TASK DESCRIPTION
Show every line in the items below that contains the word "This", copying each line in full.

★ ★ ★

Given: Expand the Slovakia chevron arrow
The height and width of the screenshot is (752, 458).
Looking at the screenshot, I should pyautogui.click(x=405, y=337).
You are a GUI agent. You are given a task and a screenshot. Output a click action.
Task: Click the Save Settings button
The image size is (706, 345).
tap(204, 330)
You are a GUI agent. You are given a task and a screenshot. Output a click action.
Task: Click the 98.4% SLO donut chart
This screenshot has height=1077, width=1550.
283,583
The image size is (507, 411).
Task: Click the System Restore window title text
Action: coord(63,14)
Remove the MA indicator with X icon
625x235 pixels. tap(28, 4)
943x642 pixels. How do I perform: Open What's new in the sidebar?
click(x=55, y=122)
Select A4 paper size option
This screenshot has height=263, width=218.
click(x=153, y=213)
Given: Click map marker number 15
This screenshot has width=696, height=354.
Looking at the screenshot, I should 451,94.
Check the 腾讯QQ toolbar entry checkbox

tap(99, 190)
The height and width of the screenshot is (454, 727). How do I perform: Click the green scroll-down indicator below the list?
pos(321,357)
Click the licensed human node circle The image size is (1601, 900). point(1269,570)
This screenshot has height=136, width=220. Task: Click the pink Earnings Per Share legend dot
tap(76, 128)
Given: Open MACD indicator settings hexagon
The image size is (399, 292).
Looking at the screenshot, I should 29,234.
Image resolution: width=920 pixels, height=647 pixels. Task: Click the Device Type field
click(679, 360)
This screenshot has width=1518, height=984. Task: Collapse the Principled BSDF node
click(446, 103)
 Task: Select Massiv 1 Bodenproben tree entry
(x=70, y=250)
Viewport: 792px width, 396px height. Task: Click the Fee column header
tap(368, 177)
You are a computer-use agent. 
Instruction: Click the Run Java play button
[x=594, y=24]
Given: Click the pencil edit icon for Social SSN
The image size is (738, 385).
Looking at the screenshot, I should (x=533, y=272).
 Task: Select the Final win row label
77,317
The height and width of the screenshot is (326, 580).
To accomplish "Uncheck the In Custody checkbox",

★ ★ ★

THE OUTPUT
This screenshot has height=1077, width=1550.
This screenshot has height=263, width=218.
This screenshot has width=696, height=354.
This screenshot has height=136, width=220. Task: Click the pink Earnings Per Share legend dot
This screenshot has width=1518, height=984. Task: Collapse the Principled BSDF node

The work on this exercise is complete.